Groundhawk
Billings, Montana, 68,000,000 B.C.
It was over in an eyeblink.
One moment, a jolly riverbank feast. A flap of four azhdarchid brothers tucked merrily into a finely-aged Nodosaurus carcass they had spotted from three miles and five-thousand feet of altitude away. They were uniformly brown of wing and hide, brown as lakemud save for their steel grey bills and casques, and the deep gular pouches they used to store leftovers.
Joining them were a menagerie of Hell Creek’s smaller scavengers and opportunists- an orange-headed agamid enjoying the nodosaur’s pickled, unblinking eye; a fat, venomous monitor resting in the shade of the carcass’s abdominal cavity after feasting on its innards; a dog-sized velociraptorine tearing strips from one of the meaty thighs.
The bloated carcass smelled wonderfully rank to the noses of the carrion-eaters, and since there was plenty for all, there was none of the usual hissing or claw-swiping or brandishing of teeth and bills like knives and swords to defend some rotten scrap. As far as was possible in this little corner of the primeval world, an atmosphere of gaiety prevailed.
One of the azhdarchs clambered atop the carcass in two awkward hops, not to assert his dominance but simply to peck better at a gash on the nodosaur’s side where the ripe flesh bulged out like gifts from a cornucopia. He was the unfortunate soul singled out by a hidden hunter who dined only on fresh meat.
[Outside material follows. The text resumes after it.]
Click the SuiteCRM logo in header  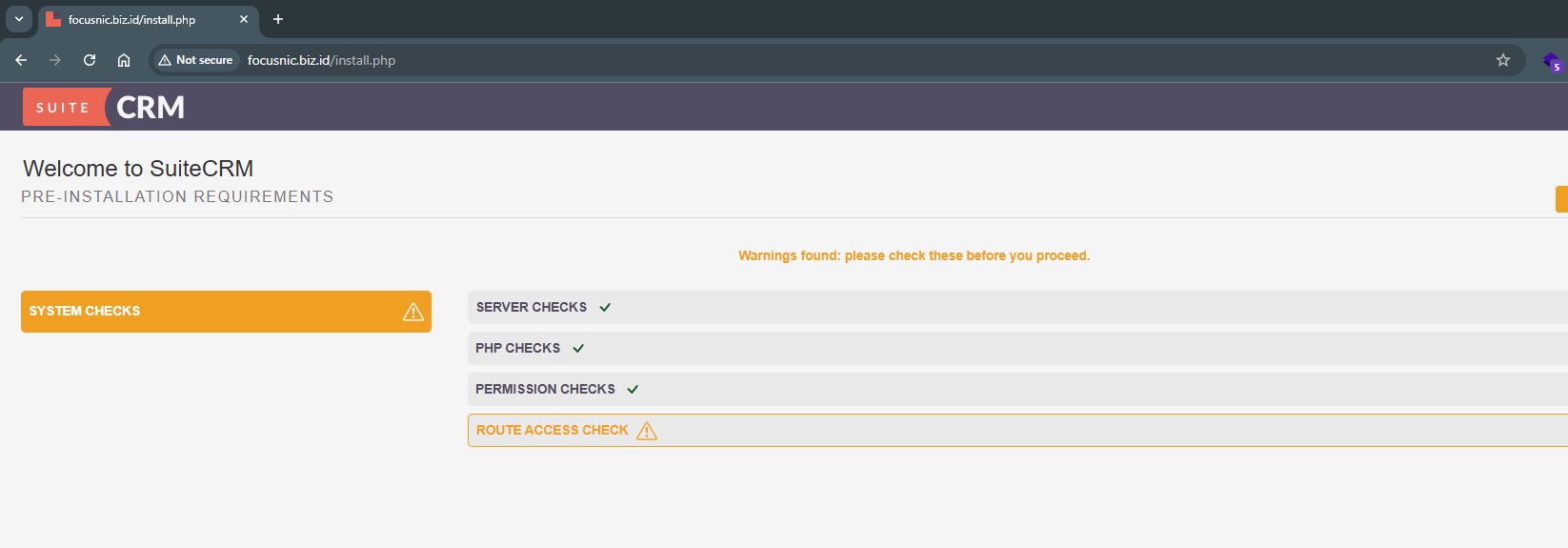pyautogui.click(x=105, y=107)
A snapped twig in the treeline went unnoticed amidst cheerful gnawing and pecking.
Five lightning steps across the sand, muffled by padded feet.
Dakotaraptor, a feathery blur of dappled dun-and-white, leaped into the sky, flapping his stubby wings for balance as if he were a grounded hawk attempting flight.
He slammed into the azhdarch with the force of a linebacker. His left sickle claw sunk deep into the pterosaur’s lower back, hooking an artery. In the same motion his jaws found the hollow-boned base of its neck. He felt no malice towards his victim. He felt nothing besides the ruthless, overwhelming drive to succeed at this task as quickly as possible.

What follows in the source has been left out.